It's tough to find an unprofitable company in the oil and gas sector with a market cap over $7 billion, but Cobalt International Energy (NYSE:CIE) fits the bill. When I first took a look at Cobalt International Energy, I questioned its ability to raise enough cash to fund the development of its numerous offshore projects without hurting shareholder value. In light of Cobalt's recent debt offering, which raised $1.3 billion, and a very promising long-term plan that management laid out at its analyst day presentation, I think this company deserves a second look.
Plugging the cash shortfall
Before the debt offering, Cobalt International Energy had only $1.6 billion cash on hand, which would have been depleted long before its promising long-term story could unfold.
To put this into perspective, take a look at what Cobalt's cash position would look like had it not raised the additional cash. At the end of 2013, Cobalt International Energy had $1.8 billion in cash and was planning on spending roughly $1 billion in 2014. Cobalt International Energy has yet to generate cash flow from its operations, so it would have run out of cash sometime next year.

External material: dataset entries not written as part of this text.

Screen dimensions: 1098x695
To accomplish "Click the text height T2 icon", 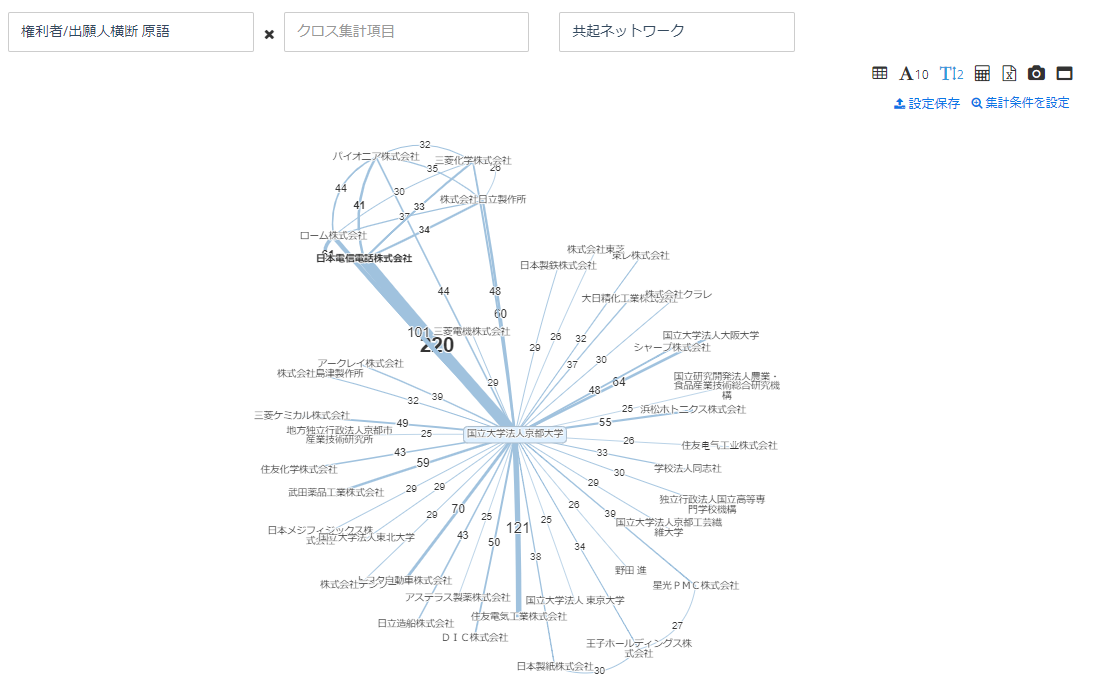I will (951, 73).

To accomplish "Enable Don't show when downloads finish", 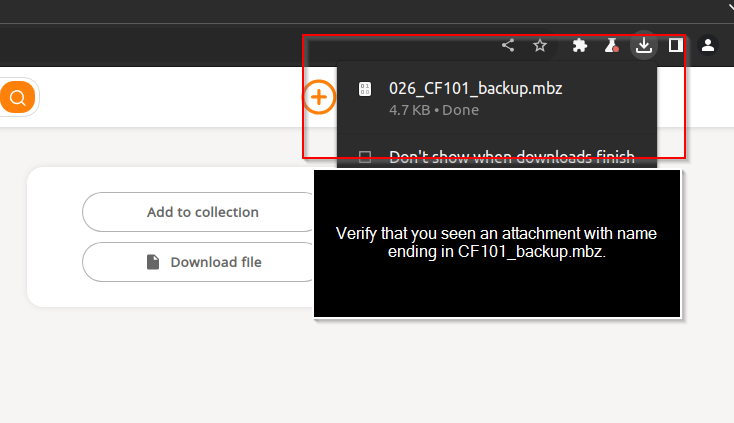I will coord(365,157).
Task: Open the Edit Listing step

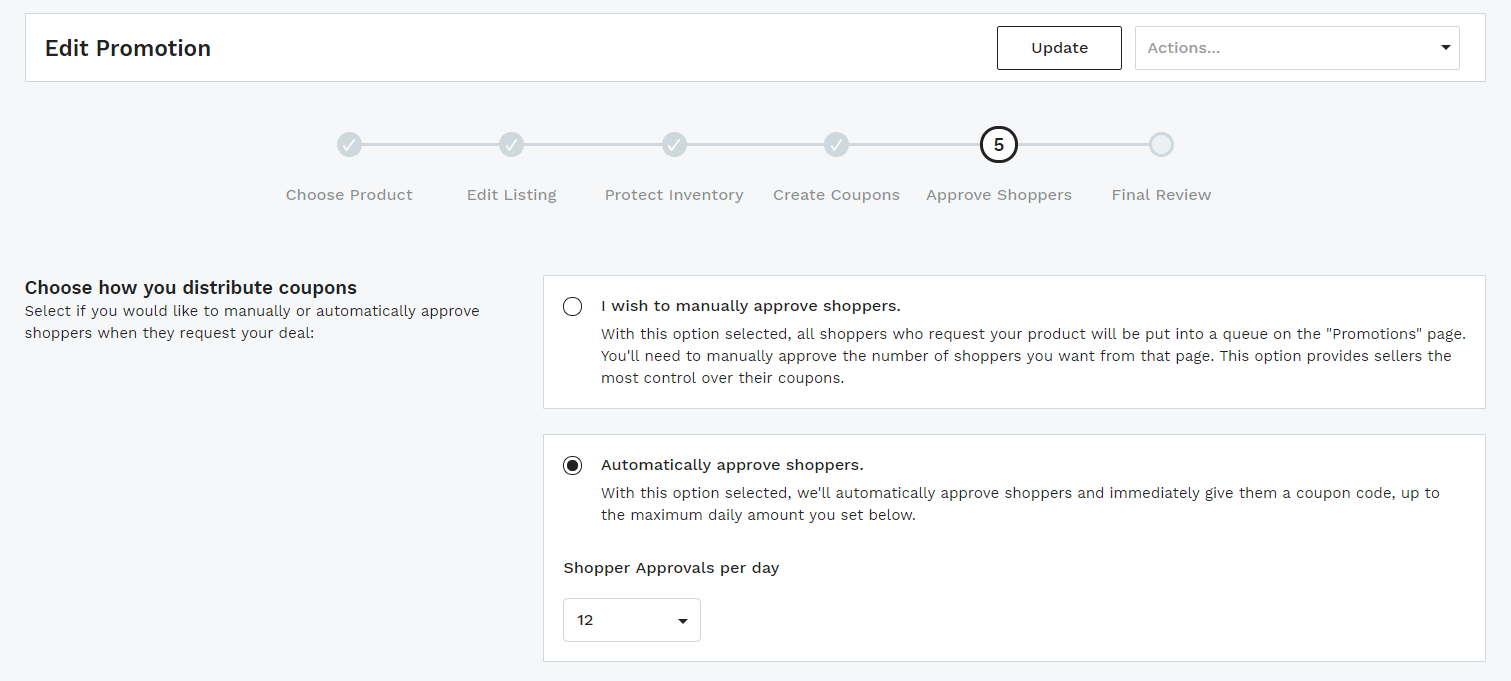Action: 511,194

With Cobalt's first cash flow generating project starting up in 2016, it would have been forced to issue more shares, divest some of its assets, or issue debt. By effectively raising $1.3 billion through a sale of convertible bonds yielding 3.125%, Cobalt International Energy has removed a major uncertainty facing prospective investors. While holders of Cobalt's convertible bonds could dilute shareholder value if those bondholders converted to stockholders, keep in mind this would only happen if Cobalt was able to start successfully generating cash flow (a bullish catalyst for the stock price).
2016 is the year of cash flow
Starting in 2016, Cobalt International Energy will start generating a substantial amount of cash flow for the first time. The Heidelberg project, operated by Anadarko Petroleum (NYSE:APC), is expected to come online in 2016 and is targeting 210 MMBoe-424 MMBoe of gross resources in the Gulf of Mexico. With a 9.4% stake in the Heidelberg, Cobalt should initially net $170 million-$200 million a year once production commences. With a 31.75% stake in the Heidelberg, Anadarko stands to rake in bountiful levels of cash flow as well.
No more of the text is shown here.